A Parable For The Ages
This weekend our Gospel presents to us one of the most beloved of all the parables of Jesus, the story of the Good Samaritan. A couple of preliminary thoughts.
Our Gospels were born in another age and in another culture. Think of every public exchange between two people, especially between two men, as more of a sword fight than a simple conversation. Words spoken in public always provided the opportunity for someone to grow in honor or to be shamed. So when you listen to someone ask a question of Jesus it is never just a question. “Teacher, what must I do to inherit everlasting life?” “And who is my neighbor?” These seemingly innocent questions don’t simply seek information, they were spoken to Jesus to challenge him. If the questioner can make Jesus look like a fool, the questioner grows in honor. If Jesus responds in an honorable way, it can be a source of shame for the one who so foolishly asked a question. Pay attention then to the questions and who is asking them!
Secondly, it is always helpful to think about the medium which Jesus uses to teach. Those partial to language arts and philosophy may be familiar with this ancient piece of wisdom. The narrative goes like this. Truth was walking out of a little village one day and encountered Miss Story! Exuding cheer and joy, Miss Story approached Truth and asked him why his face was so downcast. Truth replied: “Well it is easy for you to go anywhere. Everyone loves you. They gather around and listen to what you have to say. But wherever I go, people run away and hide.” “Well” Miss Story replied to Truth, “have you ever considered your appearance? You know that you are naked? No one likes the naked Truth!” Well as narratives would go, Truth and Story go walking on together and eventually they get married. One of their daughters was something to behold. She was beautiful, charming and people found themselves attracted to her. But sometimes they got more than they bargained for when they hung around her. Her name, by the way, was Parable. There may be more in store for us in this parable than we bargained for!
And so it is that Jesus often pulls us into the world of story only to help us look more clearly at the truth. So consider: love takes risk. Love always looks like a man who found another man lying beside the road. He did not walk by! He stopped. Think of all the things that could have gone wrong at this point alone. The man lying in the road could well have been a decoy. His friends could be lying in wait and as soon as someone stops to help, out they spring and leave the helping stranger for dead and take all of his valuables. Love stops anyway.
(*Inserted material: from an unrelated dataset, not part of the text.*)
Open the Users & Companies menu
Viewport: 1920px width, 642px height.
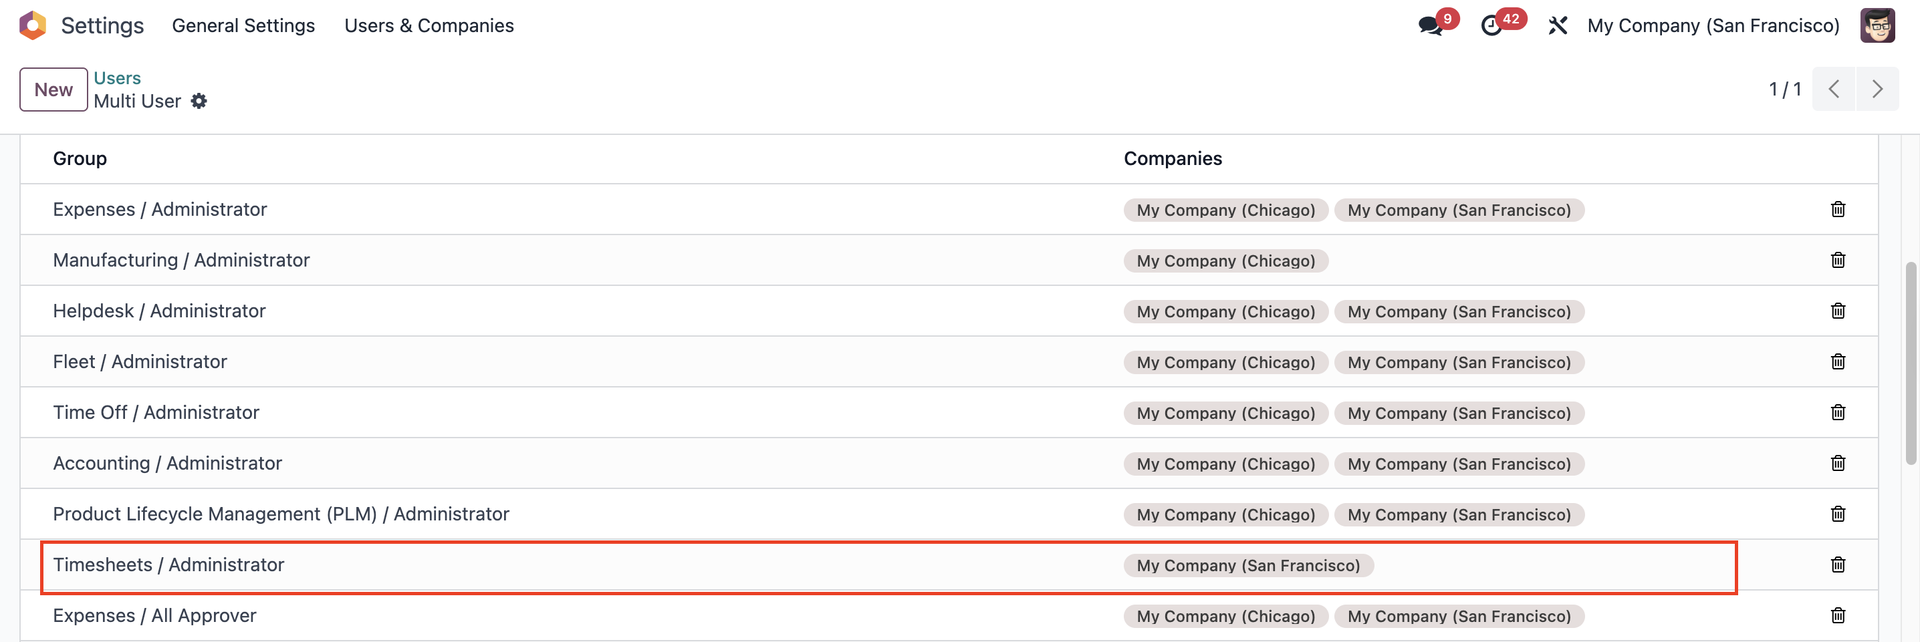pos(429,26)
Love is messy; love is personal. The Samaritan man “approached the victim, poured oil and wine over his wounds and bandaged them.” This is a hands on expression of care. Attending to a body lying in the dirt means you forget a moment about your own appearance. Touching, bandaging pouring oil and wine to cleanse, while on the side of a dirt road isn’t like operating in a sterile environment. The Samaritan could have contracted a disease; his own hands and clothes could be soiled with blood and body fluids. It takes energy and effort to move a lifeless body, clean it and then lift it up onto your own animal. Love doesn’t count the cost; it does what is right; it is never abstract.
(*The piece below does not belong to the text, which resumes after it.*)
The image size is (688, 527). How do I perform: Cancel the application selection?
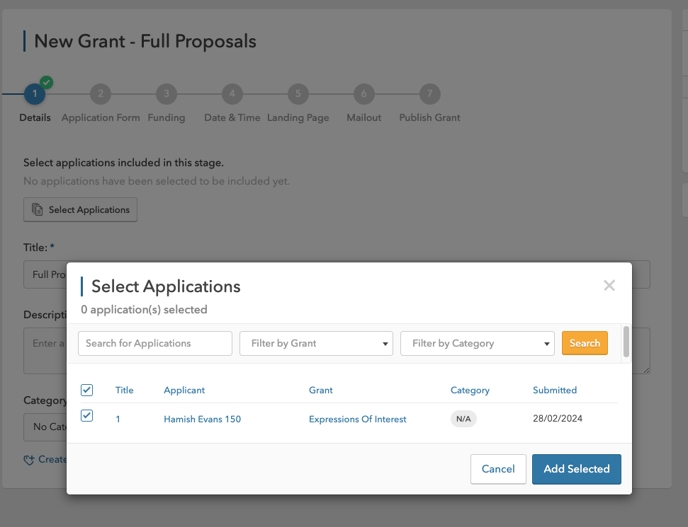click(x=498, y=469)
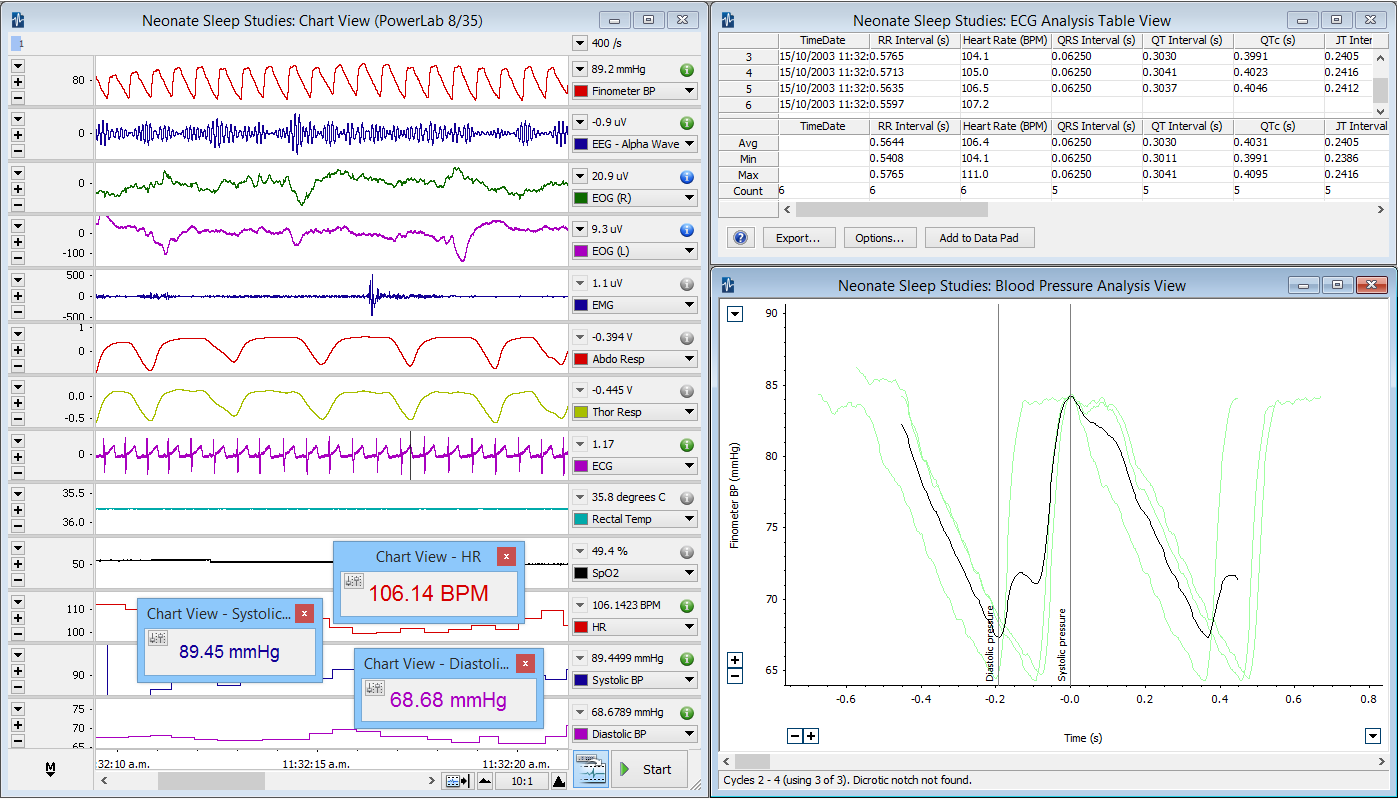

Love goes out of its way. The Samaritan was on a journey. He had plans and someplace to be. But he stops, tends to the wounded man, places him on his own animal, and carries him to an inn. How inconvenient to be heading to what might be a very important appointment and have to suddenly give your time to do an honorable act of caring.
Love doesn’t count the cost. The Samaritan uses his own funds to provide care for the man. He not only offers a generous fee, he offers to provide more if it takes more. He doesn’t calculate if he can afford this or if doing this he might not be able to do something else. He does it because it is right; it is honorable and he is more than willing to make the sacrifice.
This story was occasioned by a scholar of the law who was sure he knew the truth about loving God and the neighbor. But like many others who “know what is right” doing what is right requires a personal investment that he was not prepared to make. Every day we also have an opportunity to do the right thing, the loving thing. What excuses do we devise to leave acting on the truth to others? Beware of drawing near to the beauty of a story unless you also want to hear its gift of truth!